Taught by Mike Reeves at UCCF South Summer School, June 2009.
What is the fundamental nature of sin? Unbelief, pride, and incurvature.
1. Sin = Unbelief
Popularly, the definition for sin touted today is: idolatry. This was the answer given by Ulrich Zwingly, the Zurich reformer. He saw his ministry as an anti-idolatry ministry; that was his problem with Roman Catholicism. So his ministry in Zurich was: get rid of the idols. Churches were stripped of anything – particularly images – that were considered idolatrous. Though he played 7 instruments, he stripped organs out of churches for fear of the power of music capturing people’s hearts in an idolatrous fashion. But the problem was that he didn’t give the gospel instead – he said instead of serving idols, serve God instead.

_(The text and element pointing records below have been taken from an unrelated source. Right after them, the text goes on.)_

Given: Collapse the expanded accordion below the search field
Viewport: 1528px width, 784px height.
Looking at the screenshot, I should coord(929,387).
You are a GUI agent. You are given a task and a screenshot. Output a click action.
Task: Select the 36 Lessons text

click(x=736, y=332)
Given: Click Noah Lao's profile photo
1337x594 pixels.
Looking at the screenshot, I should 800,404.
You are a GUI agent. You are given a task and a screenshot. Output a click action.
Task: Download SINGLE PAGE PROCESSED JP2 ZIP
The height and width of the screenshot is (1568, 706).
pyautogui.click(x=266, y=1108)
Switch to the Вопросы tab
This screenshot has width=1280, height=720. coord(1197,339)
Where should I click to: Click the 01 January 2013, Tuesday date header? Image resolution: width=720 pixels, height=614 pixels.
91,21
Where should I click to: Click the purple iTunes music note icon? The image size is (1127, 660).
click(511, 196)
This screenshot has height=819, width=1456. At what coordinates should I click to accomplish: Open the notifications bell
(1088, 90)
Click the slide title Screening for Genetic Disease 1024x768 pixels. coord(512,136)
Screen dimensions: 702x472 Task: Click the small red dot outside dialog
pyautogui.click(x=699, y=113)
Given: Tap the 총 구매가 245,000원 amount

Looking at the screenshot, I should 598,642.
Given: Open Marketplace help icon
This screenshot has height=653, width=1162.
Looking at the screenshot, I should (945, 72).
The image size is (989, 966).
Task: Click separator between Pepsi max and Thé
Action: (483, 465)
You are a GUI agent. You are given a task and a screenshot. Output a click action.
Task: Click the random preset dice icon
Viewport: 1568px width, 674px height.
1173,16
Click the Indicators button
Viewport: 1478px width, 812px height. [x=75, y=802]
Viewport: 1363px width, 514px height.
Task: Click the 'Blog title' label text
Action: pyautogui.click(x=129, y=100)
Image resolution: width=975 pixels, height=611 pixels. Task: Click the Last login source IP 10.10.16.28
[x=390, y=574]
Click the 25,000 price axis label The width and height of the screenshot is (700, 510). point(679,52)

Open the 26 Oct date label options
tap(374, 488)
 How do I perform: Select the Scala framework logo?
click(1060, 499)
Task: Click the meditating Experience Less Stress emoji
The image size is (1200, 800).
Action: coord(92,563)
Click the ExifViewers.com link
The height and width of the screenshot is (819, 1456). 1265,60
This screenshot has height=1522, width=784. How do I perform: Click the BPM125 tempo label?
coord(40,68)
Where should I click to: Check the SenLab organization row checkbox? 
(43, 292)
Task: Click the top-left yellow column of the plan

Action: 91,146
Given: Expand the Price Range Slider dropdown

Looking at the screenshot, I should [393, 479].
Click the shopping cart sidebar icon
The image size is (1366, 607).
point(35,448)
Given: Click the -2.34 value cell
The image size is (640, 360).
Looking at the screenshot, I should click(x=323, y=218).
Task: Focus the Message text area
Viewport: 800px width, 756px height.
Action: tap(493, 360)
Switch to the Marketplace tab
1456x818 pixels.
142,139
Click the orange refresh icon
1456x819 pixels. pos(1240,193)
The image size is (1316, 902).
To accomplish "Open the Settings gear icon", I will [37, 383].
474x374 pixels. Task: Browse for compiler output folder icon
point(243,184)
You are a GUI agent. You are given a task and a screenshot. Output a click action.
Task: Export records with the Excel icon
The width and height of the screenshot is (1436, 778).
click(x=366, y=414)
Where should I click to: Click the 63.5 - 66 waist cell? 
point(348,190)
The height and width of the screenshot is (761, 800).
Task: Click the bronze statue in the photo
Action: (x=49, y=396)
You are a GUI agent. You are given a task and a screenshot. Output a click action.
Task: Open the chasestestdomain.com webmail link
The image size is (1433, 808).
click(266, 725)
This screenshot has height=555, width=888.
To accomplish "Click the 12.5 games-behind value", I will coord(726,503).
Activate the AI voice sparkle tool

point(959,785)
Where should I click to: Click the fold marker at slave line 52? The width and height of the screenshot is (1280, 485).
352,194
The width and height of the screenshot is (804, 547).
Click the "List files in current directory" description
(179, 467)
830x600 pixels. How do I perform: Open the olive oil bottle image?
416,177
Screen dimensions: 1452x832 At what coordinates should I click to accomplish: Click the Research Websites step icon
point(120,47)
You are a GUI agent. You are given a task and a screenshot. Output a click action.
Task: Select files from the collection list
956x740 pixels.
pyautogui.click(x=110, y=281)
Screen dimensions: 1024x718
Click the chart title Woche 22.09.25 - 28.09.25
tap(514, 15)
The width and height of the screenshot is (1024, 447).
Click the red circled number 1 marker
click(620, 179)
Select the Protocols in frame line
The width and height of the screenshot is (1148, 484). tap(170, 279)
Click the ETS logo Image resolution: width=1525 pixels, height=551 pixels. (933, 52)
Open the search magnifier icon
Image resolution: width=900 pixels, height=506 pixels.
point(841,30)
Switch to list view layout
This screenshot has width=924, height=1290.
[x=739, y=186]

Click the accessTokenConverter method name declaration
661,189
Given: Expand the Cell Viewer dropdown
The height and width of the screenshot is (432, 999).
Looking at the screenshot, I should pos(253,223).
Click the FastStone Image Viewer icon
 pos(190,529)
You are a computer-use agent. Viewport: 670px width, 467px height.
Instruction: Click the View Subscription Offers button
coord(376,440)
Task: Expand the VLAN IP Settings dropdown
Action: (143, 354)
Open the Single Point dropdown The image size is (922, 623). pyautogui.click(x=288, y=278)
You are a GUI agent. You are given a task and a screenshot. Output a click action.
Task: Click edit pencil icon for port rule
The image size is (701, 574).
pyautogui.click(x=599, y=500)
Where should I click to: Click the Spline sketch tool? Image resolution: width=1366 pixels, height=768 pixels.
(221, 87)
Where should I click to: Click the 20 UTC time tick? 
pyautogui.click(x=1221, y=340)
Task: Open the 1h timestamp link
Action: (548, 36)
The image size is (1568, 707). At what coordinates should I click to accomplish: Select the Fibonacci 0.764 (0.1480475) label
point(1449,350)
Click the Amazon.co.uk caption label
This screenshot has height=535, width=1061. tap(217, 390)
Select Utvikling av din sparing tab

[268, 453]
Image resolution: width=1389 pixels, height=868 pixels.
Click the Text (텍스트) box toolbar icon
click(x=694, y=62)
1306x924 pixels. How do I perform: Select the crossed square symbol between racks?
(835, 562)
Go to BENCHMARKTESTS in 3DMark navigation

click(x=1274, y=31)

This doesn’t get us much further – it only leads to works.
Luther was able to go deeper. Problem of sin for him: not treating the wrong thing as God, but treating the real God the wrong way. Idolatry is the consequence of the real problem of sin: unbelief. Yes, unbelief leads to idolatry – by committing unbelief you set yourself up as an idol in your own heart; but doubting God’s word was the heart of the problem.
“Whatever is not of faith is sin”
So sin is at heart unbelief, and thus essentially is a relational problem.